Countdown to the Vote for a Caribbean Media Mega-Merger

Countdown to the Vote for a Caribbean Media Mega-Merger

Marcia Forbes PhD

Set-Up for a Showdown

The excited anticipation of the vote-count felt somewhat like national general elections in Jamaica. Would media entities RJR/Gleaner win out in their thrust to merge by securing the 75% shareholder support needed? Or, would the naysayers, primarily in the public form of the ‘Mayberry Investment Men’ and Andrew Azar, win the day? Azar had gone as far as to run full page newspaper advertisements in which he voiced strong opposition to the proposed merger. He described the approach to it as “dictatorialism” and advised fellow shareholders to “Vote No”.

Shareholders’ Meetings

With separate but simultaneous meetings for each entity’s shareholders on the day before New Year’s Eve, it also felt a bit like the countdown to midnight when a new year is ushered in, when resolutions are made and new beginnings anticipated. Not being a shareholder (or a proxy for anyone) meant I was excluded from the December 30th meetings.

Jamaica was on the verge of something big and historic, so clearly I wanted to keep abreast.  It’s not every day that a 180 year old newspaper joins forces, in an unusual hybrid merger-acquisition format, with a 65 year old electronic media entity. The shareholders ‘Yes’ vote was an important step toward this proposed merger. Eager for the latest updates, I turned to Twitter.

Fireworks – Before Christmas Eve

Fireworks were expected at RJR’s Extraordinary General Meeting (EGM). Andrew Azar, businessman, and Chris Berry of Mayberry Investment had made their intentions clear. They would vote ‘NO’. From the EGM someone tweeted a picture of Azar at the microphone expounding the reasons for his opposition. With holdings valued at 2.4% of RJR shares, Azar has some clout.

A bit later in the meeting, RJR’s Head of News @Miltonnewsja, tweeted, “Gary Peart MD Mayberry: The information that we rec’d puts us in a position where we will not vote against the deal. #RJRGleaner”. It seemed the ‘Mayberry fire’ had been quelled. We later learnt from news reports that rather than support the merger, Mayberry, listed among RJR’s top shareholders, actually abstained.

Time Lapse – Votes Counted & Recounted

Over at the Gleaner’s AGM @Jahmekyagyal, a shareholder, but importantly an avid tweeter and journalist, kept us informed. “BreakingNews Oliver Clarke now announcing that KPMG says another hour to wait on results #GleanerAGM”, and later, “Breaking News 285 votes cast. Way over 84% voted to allow #RJRGleaner Merger #GleanerAGM”.
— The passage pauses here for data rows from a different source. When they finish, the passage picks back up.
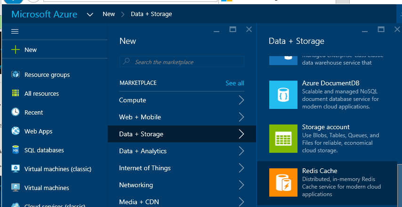The image size is (402, 207).
Task: Open dropdown chevron beside Microsoft Azure
Action: [90, 15]
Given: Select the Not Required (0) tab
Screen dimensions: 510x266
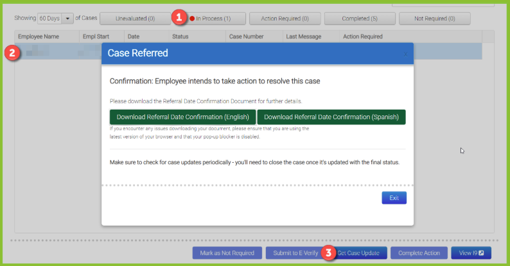Looking at the screenshot, I should 435,19.
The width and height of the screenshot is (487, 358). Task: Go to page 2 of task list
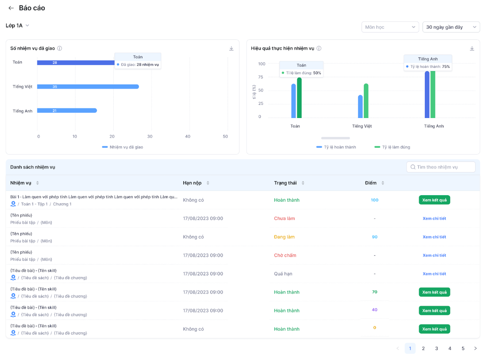pyautogui.click(x=423, y=348)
RJR’s vote-counting took much longer than the Gleaner’s.  The RJR News Room Head reminded us that, “RJR has 10,066 shareholders” and that, “Counters say it will take them at least 2hrs…”. Later we leant from him that although votes had been counted; they were “being crossed checked”. And then the victory count, “249 shares voted with 219m shares approved the resolution.” We also learn that “8 shareholders representing 69k shares were invalid”. RJR rejoiced at its 88% shareholder support in favour of the merger.

Messy Work Ahead

Next steps toward making the merger a reality include legal work to change the articles of association for the two companies. Shareholders are required to vote on these come January 7th. But that’s the easy part. The tough and likely messy job, assuming that everything passes legal muster, is the blending of two cultures and the inevitable shakeout of staff.

A certain type of sensitivity and emotional intelligence are essential in order to successfully transition these two market leaders into a strong, profitable single media entity that is able to weather challenges from telecos with deep pockets. If one strips Azar’s full page ad down to its essence, it becomes clear that he has great issues with the management style at RJR and how things are done. His concerns should not be ignored. In going forward greater inclusiveness and open, frank discussions are needed.

Learn from AOLTimeWarner

The America Online (AOL) TimeWarner media merger announced on January 10, 2000 and valued at US$350 Billion, the largest in America for those times, is a case study in merger failure. The New York Times noted that, “To call the transaction the worst in history, as it is now taught in business schools, does not begin to tell the story of how some of the brightest minds in technology and media collaborated to produce a deal now regarded by many as a colossal mistake.”

Many of us want to see the RJR/Gleaner merger succeed. Appointing two millennials, one female and one male, to the new Board would not only send the right signal but likely redound to the new entity’s financial benefit. After all, it is via the Internet, whether though Gleaner’s website or TVJ’s Over the Top (OTT) content, that new and financially rewarding growth is expected. Millennials are more likely to bring fresh thinking as well as to understand how to navigate and profit from the Internet than the existing Directors.